_À FAIRE:_
1. Traduisez en anglais cette phrase du texte sur le pluralisme des médias : « Car pour qu’un autre monde soit possible, l’un des préalables incontournables est que d’autres points de vue puissent s’exprimer et se faire entendre. »
2. Reproduisez à l'identique les entrées, depuis leur première ligne jusqu'à celle qui contient « [x=240, y=13] », les deux incluses.

_TEXTE À LIRE:_
════════════════

Pluralisme des médias et démocratie

Mise en ligne: 20 juin 2008

La logique médiatique fabrique-t-elle de l’uniformité ?, par Sophie Léonard

Qu’ils défendent la diversité culturelle ou les droits humains, la liberté d’expression ou le libre examen, qu’ils luttent contre le racisme et les préjugés ou pour la fermeture des centres fermés, qu’ils sensibilisent à la cause des indiens mapuches ou qu’ils oeuvrent à la sauvegarde de l’environnement, de nombreux acteurs de la société civile prennent peu à peu conscience de la nécessité d’une réflexion approfondie et critique sur les médias et leur impact sur nos représentations et notre perception du monde. Car pour qu’un autre monde soit possible, l’un des préalables incontournables est que d’autres points de vue puissent s’exprimer et se faire entendre. C’est sans doute là un des enjeux majeurs de la question médiatique aujourd’hui.

L’évolution des médias, ces trois dernières décennies, à travers la prise en main des médias par de grands groupes industriels, les phénomènes de concentration et la marchandisation de l’information, ont effectivement amené des changements considérables au processus démocratique et à l’un de ses fondements : le pluralisme. Ce n’est d’ailleurs pas un hasard si cette question fut au centre de la réflexion animée en 2005 par le Sénat belge autour des enjeux actuels de la citoyenneté [1]. Dans les conclusions publiques des quatre journées d’exposés et de débats qui réunirent au préalable journalistes, éditeurs et divers acteurs associatifs et publics, Edouard Delruelle mit d’emblée en évidence les enjeux démocratiques de ce débat : « il n’y a pas de citoyenneté authentique sans pluralité active, et réciproquement, le pluralisme ne peut être garanti qu’à travers une citoyenneté active et responsable » ; pour s’interroger ensuite : « Même si les journalistes ont une haute conscience citoyenne et démocratique, la logique médiatique ne fabrique-t-elle pas d’elle-même de l’uniformité, ne fabrique-t-elle pas d’elle-même de la pensée unique, ne sécrète-t-elle pas d’elle-même une forme de totalitarisme soft et lisse ? » [2].

Les logiques économiques qui réduisent de plus en plus l’information à sa seule valeur commerciale ont des effets majeurs sur le rôle des médias et le traitement de l’information. Elles font aujourd’hui peser sur les rédactions de nouveaux critères, érigés en « dogmes médiatiques », sur ce que doit être une information pertinente au regard des objectifs de rentabilité, de concurrence et de profit. Passons quelques-uns de ces nouveaux dogmes au crible d’autres critères [3].

Info spectacle et perception du monde

L’accessibilité et la compréhensibilité constituent évidemment une condition démocratique sine qua non : pour s’approprier les grands débats qui déterminent notre avenir, pour jouer son rôle de « stimulant positif du modèle démocratique » [4], le citoyen doit avoir accès à une information qui rende compréhensible, sans pour autant la nier, la complexité des enjeux sociétaux, ce qui implique par exemple une mise en contexte systématique des faits.

════════════════

_DOCUMENTS SOURCES:_
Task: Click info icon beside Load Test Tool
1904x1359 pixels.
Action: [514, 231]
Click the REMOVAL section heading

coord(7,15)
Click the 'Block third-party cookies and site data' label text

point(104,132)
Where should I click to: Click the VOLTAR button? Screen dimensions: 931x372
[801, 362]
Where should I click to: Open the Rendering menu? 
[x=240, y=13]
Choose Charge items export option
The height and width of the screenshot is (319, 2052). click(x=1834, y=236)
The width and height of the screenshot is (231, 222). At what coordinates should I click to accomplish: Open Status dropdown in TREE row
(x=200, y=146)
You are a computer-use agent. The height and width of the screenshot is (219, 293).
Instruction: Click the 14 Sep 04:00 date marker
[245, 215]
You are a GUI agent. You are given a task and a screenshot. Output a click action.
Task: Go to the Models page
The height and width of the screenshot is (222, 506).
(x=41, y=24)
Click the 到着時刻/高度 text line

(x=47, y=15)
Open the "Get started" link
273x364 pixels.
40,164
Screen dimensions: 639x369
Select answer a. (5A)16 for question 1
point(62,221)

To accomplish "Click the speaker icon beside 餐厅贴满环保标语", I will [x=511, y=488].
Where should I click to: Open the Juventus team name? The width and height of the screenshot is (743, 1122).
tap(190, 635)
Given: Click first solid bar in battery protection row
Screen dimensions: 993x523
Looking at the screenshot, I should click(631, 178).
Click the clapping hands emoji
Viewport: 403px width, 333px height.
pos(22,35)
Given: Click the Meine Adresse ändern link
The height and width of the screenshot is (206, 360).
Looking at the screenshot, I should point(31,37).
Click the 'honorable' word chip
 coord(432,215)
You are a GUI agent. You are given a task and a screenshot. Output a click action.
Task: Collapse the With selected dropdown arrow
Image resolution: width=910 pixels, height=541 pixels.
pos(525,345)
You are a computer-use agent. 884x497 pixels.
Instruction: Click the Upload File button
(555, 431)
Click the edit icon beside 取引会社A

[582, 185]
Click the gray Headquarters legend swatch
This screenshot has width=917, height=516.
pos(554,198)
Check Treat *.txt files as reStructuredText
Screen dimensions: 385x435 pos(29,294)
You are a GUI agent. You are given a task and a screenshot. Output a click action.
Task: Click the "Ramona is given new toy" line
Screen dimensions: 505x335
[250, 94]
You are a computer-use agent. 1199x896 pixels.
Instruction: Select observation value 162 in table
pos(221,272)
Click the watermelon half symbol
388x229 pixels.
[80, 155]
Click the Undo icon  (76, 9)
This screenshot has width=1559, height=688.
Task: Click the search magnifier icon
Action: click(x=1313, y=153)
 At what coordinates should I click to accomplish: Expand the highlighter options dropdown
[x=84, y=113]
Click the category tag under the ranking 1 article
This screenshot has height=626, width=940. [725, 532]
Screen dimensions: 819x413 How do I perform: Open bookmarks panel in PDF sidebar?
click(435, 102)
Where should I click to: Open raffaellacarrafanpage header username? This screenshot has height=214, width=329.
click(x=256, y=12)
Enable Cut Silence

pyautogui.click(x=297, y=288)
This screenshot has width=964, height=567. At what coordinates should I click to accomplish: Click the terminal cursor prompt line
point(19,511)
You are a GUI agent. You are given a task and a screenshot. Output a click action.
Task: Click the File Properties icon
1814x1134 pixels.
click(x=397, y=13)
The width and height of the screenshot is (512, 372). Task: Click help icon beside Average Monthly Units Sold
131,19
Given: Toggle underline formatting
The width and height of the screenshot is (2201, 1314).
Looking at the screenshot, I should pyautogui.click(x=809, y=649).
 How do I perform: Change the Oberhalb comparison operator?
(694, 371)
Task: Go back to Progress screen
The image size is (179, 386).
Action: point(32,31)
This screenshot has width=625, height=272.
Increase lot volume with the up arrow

════════════════

_RÉPONSES CI-DESSOUS:_
1. For another world to be possible, one of the essential prerequisites is that other points of view be able to express themselves and make themselves heard.

2.
Task: Click info icon beside Load Test Tool
1904x1359 pixels.
Action: [514, 231]
Click the REMOVAL section heading

coord(7,15)
Click the 'Block third-party cookies and site data' label text

point(104,132)
Where should I click to: Click the VOLTAR button? Screen dimensions: 931x372
[801, 362]
Where should I click to: Open the Rendering menu? 
[x=240, y=13]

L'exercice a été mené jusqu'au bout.